*** Opening of RECORDS PROVIDED ***

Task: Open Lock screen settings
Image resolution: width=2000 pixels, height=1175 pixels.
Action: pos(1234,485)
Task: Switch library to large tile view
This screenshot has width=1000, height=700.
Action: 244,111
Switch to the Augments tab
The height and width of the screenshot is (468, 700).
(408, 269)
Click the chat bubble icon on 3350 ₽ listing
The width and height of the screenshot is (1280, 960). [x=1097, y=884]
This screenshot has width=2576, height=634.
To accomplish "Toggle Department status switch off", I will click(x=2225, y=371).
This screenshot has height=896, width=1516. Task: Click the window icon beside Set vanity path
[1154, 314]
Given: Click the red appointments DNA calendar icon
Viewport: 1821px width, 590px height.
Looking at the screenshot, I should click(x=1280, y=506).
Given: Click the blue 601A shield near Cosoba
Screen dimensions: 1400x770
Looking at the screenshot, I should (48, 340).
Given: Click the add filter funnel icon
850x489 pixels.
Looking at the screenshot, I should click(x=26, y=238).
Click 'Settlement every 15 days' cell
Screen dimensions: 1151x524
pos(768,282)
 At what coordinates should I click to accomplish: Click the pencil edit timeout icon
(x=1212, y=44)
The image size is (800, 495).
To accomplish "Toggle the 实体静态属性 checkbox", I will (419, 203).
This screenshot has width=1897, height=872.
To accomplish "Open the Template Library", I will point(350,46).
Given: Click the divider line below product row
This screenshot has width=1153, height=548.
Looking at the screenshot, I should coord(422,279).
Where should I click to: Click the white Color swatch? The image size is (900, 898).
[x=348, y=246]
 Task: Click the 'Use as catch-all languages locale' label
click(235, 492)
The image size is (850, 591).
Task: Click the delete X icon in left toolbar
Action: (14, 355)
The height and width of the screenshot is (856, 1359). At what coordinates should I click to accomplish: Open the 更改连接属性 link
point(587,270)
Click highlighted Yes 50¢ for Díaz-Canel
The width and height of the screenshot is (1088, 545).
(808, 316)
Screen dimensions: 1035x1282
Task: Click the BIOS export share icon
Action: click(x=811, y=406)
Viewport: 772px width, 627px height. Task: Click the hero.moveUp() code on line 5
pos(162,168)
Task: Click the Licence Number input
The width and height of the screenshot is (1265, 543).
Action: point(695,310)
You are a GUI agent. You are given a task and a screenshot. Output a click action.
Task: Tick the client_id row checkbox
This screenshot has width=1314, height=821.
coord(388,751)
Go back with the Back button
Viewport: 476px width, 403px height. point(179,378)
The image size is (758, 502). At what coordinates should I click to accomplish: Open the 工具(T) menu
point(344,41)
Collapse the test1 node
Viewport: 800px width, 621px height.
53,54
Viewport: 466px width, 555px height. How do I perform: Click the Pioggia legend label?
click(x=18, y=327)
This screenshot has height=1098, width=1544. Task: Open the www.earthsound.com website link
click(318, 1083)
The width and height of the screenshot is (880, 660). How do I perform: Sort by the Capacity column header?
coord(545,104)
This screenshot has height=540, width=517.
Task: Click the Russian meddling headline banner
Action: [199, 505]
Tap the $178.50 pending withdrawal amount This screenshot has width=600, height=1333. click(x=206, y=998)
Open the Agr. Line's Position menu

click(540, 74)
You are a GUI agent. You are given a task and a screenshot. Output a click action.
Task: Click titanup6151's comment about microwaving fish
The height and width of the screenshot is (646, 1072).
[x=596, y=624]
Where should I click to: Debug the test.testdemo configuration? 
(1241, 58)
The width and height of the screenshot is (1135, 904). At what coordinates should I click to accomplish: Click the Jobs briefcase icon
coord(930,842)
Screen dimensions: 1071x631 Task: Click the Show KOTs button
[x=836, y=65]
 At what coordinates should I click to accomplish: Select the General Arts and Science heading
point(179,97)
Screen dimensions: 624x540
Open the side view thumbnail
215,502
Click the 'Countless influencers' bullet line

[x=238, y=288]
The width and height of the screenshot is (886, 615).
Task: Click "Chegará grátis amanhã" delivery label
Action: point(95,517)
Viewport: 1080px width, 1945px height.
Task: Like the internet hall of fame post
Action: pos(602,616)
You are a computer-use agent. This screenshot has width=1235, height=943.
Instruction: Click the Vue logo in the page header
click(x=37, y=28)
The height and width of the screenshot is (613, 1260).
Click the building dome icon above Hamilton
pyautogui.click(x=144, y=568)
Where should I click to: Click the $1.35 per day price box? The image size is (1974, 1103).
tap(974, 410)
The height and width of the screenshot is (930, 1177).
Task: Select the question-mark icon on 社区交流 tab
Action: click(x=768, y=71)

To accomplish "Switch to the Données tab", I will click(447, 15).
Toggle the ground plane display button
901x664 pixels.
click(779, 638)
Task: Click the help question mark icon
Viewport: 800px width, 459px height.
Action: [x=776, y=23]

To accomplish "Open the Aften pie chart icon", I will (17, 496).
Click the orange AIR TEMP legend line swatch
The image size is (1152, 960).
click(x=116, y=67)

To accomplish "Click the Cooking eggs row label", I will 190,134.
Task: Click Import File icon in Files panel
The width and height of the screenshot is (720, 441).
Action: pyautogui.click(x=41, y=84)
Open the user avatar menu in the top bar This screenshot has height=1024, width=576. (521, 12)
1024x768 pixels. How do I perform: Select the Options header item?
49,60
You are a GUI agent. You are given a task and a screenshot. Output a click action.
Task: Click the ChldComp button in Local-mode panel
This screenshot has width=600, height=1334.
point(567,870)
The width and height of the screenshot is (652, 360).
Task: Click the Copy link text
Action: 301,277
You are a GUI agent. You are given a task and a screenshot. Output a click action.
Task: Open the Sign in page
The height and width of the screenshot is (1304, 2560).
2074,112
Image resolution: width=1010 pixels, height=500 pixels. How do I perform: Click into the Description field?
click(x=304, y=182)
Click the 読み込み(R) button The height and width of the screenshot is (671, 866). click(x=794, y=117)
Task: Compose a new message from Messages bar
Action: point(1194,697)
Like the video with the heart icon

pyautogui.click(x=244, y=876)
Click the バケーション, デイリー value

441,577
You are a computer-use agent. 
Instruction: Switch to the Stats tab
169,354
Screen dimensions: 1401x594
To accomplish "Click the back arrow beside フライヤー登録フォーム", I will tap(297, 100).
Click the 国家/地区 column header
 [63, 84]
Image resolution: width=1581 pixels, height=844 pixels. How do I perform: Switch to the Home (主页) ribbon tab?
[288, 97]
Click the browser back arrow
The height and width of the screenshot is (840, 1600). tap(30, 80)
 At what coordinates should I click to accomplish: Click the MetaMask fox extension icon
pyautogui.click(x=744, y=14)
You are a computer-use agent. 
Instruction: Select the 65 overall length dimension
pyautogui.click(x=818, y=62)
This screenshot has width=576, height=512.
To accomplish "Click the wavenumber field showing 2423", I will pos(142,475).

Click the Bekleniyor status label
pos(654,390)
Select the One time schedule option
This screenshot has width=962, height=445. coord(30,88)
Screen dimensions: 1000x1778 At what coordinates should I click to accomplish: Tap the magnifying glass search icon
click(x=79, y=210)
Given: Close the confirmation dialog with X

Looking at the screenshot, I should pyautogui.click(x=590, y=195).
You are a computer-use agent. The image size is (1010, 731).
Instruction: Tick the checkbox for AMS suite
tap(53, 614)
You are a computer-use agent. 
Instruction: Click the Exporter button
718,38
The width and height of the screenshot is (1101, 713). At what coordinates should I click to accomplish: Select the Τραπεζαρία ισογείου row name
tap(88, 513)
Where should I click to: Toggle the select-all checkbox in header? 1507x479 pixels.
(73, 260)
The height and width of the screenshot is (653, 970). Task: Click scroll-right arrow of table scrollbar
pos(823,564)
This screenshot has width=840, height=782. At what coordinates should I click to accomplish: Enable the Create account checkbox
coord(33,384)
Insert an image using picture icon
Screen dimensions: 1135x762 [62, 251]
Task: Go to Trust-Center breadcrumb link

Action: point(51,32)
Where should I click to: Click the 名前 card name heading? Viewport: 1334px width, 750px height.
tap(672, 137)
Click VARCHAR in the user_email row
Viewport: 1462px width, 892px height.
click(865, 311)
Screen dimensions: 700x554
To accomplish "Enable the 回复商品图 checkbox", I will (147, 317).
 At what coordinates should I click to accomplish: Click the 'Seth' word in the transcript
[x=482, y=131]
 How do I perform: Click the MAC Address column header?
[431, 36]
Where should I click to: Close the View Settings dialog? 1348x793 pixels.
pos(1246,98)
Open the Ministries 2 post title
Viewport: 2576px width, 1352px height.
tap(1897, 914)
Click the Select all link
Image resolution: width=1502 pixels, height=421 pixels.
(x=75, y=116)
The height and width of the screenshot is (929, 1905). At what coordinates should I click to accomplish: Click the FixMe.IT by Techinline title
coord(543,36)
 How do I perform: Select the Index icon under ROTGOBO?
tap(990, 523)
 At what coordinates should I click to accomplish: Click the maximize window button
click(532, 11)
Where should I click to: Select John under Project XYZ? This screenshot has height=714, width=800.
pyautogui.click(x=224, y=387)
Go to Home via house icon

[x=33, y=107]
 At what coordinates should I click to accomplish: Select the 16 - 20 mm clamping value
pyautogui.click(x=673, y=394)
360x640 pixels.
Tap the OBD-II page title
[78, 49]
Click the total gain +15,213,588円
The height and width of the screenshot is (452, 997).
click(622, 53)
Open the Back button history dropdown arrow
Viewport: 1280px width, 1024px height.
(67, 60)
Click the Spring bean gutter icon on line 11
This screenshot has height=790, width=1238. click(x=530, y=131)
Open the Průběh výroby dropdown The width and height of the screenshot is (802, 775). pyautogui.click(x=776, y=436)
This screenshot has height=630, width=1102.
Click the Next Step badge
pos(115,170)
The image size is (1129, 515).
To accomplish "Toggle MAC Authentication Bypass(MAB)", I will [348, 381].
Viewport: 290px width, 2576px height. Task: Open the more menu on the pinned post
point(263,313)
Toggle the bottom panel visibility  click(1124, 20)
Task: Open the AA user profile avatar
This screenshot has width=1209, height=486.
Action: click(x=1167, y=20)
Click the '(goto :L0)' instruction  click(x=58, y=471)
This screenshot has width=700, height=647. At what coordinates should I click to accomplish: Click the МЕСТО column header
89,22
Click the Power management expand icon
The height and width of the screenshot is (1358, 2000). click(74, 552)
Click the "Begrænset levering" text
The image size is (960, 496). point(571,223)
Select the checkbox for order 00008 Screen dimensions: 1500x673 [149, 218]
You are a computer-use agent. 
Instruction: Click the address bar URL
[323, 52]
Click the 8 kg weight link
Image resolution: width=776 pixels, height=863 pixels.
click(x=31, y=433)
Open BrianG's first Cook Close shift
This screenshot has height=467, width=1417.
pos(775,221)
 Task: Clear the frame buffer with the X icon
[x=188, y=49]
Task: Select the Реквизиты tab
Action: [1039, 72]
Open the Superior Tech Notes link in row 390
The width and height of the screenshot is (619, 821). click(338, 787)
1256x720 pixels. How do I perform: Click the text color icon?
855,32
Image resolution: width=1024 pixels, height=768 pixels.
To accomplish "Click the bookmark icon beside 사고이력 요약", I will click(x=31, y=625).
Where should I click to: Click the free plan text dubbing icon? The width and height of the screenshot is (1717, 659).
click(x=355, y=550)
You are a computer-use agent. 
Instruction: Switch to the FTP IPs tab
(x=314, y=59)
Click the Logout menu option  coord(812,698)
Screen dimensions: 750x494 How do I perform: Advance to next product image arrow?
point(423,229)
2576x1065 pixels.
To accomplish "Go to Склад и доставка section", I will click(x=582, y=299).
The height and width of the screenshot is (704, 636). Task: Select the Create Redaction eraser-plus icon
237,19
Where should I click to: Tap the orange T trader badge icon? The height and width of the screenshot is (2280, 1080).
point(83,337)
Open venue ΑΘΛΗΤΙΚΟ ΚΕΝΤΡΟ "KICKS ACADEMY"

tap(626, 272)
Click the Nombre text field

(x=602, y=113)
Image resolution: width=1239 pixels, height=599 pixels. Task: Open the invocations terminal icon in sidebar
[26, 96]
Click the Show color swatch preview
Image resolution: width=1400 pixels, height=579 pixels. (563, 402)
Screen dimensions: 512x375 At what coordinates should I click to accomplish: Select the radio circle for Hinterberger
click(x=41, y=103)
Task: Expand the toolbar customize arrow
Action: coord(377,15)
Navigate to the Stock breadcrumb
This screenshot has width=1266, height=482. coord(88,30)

*** Close of RECORDS PROVIDED ***

WORK ORDER »
The answer is the number of lines in the preceding material that hold "dropdown"; write that number and nothing else.

REPLY TO THE EXERCISE »
2